Let’s contrast this with my home of Chicago. The city of Chicago has a population of 2.7 million (the Chicago metropolitan area has a population of over 10 million) with a median age of 32.9. 66.71% of people speak English at home. The percent of residents living in poverty is 23.7%. The population is 31.9% white, 5.2% Asian, 31.9% Black, and 29.2% Hispanic. 80.7% have a high school degree and 33.5% have a bachelor’s degree. 51.9% have ever been married and 21.4% of residents are born outside of the United States. There are approximately 119 hospitals (42 in the city proper).

These two Midwestern cities have some key differences mainly in size, ethnic/racial composition, foreign-born residents, language spoken at home, number of hospitals and completion of high school. Many people in Chicago have been asking whether the model of La Crosse—being based in a fairly homogenous population—could be transported to a very large, very diverse city. It’s easier to keep track and have files of patient advance care wishes when there are one or two hospitals versus 119 organized in different systems. Certainly many people are trying to transplant this program. Other methods that focus on conversations are also being created.

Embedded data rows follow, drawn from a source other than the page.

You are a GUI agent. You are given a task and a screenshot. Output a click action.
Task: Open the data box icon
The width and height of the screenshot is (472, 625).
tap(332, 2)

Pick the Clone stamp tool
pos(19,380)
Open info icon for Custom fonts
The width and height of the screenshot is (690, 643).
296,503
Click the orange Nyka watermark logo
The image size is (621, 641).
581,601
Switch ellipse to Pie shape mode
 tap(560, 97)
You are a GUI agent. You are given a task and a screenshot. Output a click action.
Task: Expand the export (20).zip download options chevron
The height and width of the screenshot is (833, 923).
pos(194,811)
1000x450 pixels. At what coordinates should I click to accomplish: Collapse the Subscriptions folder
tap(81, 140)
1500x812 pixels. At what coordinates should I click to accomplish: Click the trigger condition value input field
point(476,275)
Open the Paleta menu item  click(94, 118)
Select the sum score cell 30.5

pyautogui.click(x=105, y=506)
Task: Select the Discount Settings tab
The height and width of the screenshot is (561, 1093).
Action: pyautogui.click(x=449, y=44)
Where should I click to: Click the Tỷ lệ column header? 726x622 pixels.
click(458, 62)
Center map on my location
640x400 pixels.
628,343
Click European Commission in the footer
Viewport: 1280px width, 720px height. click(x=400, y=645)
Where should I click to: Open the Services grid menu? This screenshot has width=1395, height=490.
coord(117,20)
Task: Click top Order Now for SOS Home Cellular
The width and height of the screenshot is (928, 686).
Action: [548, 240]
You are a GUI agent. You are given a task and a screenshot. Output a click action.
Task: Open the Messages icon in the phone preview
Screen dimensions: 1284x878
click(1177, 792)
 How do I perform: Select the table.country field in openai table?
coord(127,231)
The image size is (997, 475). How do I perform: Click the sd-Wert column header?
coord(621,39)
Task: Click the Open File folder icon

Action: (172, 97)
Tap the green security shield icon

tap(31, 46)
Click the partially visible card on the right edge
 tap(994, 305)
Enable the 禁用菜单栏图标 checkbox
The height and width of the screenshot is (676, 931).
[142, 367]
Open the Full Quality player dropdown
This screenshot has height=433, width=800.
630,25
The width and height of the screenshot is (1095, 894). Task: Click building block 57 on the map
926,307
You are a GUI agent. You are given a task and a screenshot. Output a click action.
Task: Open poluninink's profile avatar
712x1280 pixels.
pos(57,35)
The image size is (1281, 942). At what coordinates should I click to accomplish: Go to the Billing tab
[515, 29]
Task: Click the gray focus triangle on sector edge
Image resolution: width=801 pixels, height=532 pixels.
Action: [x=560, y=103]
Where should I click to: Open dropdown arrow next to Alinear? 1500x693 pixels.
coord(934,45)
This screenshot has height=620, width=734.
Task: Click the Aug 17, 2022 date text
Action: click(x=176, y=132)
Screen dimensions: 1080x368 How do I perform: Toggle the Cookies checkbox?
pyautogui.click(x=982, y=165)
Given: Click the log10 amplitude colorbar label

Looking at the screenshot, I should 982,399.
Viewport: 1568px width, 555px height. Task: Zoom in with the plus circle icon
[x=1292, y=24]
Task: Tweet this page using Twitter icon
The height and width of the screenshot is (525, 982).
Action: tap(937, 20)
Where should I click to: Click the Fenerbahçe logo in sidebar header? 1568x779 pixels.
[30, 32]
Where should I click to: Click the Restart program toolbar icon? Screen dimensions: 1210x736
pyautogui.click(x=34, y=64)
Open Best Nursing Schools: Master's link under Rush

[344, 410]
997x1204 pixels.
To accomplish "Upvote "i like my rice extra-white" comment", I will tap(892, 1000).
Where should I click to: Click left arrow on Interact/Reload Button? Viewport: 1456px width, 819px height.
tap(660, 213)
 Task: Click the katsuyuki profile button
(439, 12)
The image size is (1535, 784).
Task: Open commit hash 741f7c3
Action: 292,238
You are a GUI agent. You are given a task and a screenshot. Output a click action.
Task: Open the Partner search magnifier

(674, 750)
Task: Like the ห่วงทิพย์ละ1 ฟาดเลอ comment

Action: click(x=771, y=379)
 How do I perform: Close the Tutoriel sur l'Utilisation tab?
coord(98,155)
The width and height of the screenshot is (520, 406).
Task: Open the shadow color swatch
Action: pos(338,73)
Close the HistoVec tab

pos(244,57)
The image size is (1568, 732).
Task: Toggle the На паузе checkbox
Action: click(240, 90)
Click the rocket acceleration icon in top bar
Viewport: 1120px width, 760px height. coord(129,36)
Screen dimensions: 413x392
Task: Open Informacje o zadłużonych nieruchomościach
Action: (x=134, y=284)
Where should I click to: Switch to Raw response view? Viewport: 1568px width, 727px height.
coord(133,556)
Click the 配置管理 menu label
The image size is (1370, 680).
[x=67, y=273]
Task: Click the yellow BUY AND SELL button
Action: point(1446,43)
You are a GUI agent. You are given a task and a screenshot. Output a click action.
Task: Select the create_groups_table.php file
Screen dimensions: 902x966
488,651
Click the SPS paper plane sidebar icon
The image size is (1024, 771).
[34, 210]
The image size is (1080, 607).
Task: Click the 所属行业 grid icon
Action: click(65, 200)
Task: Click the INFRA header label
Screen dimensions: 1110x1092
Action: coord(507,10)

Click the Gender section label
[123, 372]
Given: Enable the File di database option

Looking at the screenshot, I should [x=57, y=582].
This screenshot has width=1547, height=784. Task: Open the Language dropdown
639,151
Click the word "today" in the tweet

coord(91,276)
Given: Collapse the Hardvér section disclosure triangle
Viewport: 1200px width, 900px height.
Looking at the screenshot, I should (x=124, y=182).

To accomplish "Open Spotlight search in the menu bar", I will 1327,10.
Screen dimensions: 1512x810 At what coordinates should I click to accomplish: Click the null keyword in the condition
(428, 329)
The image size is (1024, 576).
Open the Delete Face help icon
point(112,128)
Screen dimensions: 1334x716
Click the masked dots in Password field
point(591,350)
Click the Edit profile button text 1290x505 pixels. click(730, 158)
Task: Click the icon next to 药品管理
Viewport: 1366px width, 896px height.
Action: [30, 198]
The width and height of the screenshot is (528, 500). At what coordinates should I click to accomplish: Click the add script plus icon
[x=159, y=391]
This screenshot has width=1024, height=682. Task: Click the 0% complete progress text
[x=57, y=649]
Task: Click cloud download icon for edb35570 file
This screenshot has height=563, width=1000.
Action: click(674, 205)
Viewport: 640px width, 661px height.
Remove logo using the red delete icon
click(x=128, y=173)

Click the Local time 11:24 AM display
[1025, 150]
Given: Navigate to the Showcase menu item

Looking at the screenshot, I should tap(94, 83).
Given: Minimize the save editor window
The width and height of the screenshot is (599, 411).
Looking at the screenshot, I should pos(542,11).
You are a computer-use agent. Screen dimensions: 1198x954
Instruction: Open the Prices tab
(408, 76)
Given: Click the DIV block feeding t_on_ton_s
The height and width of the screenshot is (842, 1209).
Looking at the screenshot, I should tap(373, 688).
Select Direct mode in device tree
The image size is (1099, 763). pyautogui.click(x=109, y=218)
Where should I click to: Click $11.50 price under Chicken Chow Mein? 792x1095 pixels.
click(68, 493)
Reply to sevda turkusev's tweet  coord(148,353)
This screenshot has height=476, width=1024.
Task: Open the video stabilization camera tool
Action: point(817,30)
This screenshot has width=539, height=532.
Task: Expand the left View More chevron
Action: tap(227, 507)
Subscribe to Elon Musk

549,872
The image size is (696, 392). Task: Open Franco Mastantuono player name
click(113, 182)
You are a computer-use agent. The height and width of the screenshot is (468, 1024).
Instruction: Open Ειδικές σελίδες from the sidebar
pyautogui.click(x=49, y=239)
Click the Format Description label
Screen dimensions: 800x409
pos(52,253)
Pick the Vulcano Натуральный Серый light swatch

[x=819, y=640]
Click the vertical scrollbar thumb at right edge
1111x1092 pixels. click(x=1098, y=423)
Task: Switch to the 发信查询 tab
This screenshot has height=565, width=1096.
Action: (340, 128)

This week also happens to be the celebrations of two major religions—Easter and Passover. Both of these are focused on death and dying. Good Friday recognizes the day that Jesus was crucified. And while Passover is a festival about freedom from slavery, that freedom was only achieved, according to the story, by many plagues including slaying of children and drowning of Egyptians. My Passover Seder this year was attended by a group that included three physicians (2 of whom work in end-of-life care), two bioethicists (who work in end-of-life issues), a health journalist, two family members (who have been dealing with their mother’s senior needs), and a college student. We talked about all of the death that was mentioned in the Haggadah (a text that tells the story of Passover and the Seder) which led to conversation about death with dignity, having your decisions honored, and advance care planning. Two of the attendees have run over 50 discussion groups in senior centers and even hosted Death Dinners and Wine & Death events throughout the city.

The goal is not only to encourage people to think about and discuss their own death and dying, but also to change a culture that still eschews talking about dying even 45 years after Elisabeth Kübler-Ross published, On Death & Dying. As I say to my students, “The documents are important, but the conversation is critical.”

This message hit home quite personally in the last couple of weeks. A friend was involved with a motor vehicle accident that resulted in her body being maintained on a ventilator. She did not have an advance directive, but being my friend, she had gotten pulled into conversations about death, dying, and advance care planning on more than one occasion. And on more than one occasion she spoke to her husband about her wishes. I recall her telling me that he did not really want to talk about it, but she wanted to and so it was more of a one-way exchange. When time came to consider turning off the ventilator, her husband did not hesitate in the decision. He knew exactly what she wanted even if nothing had been written down. He waited a few days for her family to arrive from out of state to say goodbye. Her memorial service was held this week.

The truth is that as a society, we still do not know how to deal with dying or how to honor people’s wishes, or even whether we should honor their wishes. Over the last 6 months we have seen the high profile tragedies of Jahi McMath and Marlise Munoz. That these cases haunt us shows that no matter how many conversations we have, no matter how many documents we complete, the culture that does not engage dying needs to change. Health Care Decisions Day is one step toward that goal.